YOUR TASK —
Rescale the rows that begin at the line containing "You are a GUI" and continue through the end of the rows. Reproduce those lines, requests included, with each answer coordinate multiplied by 2.1 and rounded to a whole number (halves up), and omit the pictures.

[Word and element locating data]

○ ○ ○ ○

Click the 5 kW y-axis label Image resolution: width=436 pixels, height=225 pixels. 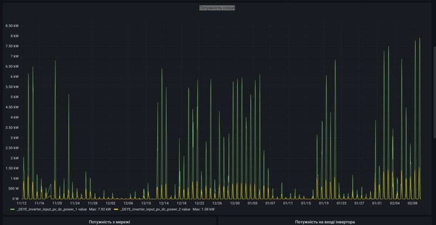[14, 97]
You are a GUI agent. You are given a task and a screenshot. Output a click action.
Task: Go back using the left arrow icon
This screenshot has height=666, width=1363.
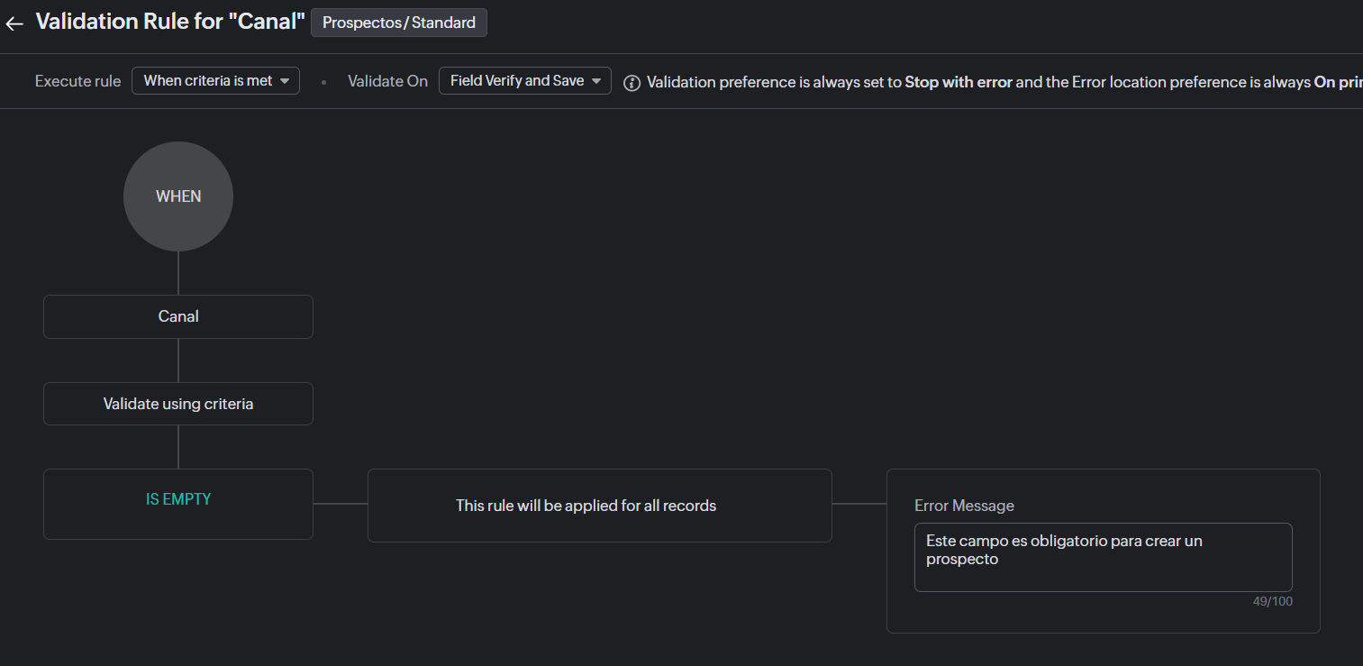14,23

○ ○ ○ ○

COMPLETE OUTPUT —
You are a GUI agent. You are given a task and a screenshot. Output a click action.
Task: Go back using the left arrow icon
This screenshot has height=666, width=1363.
29,48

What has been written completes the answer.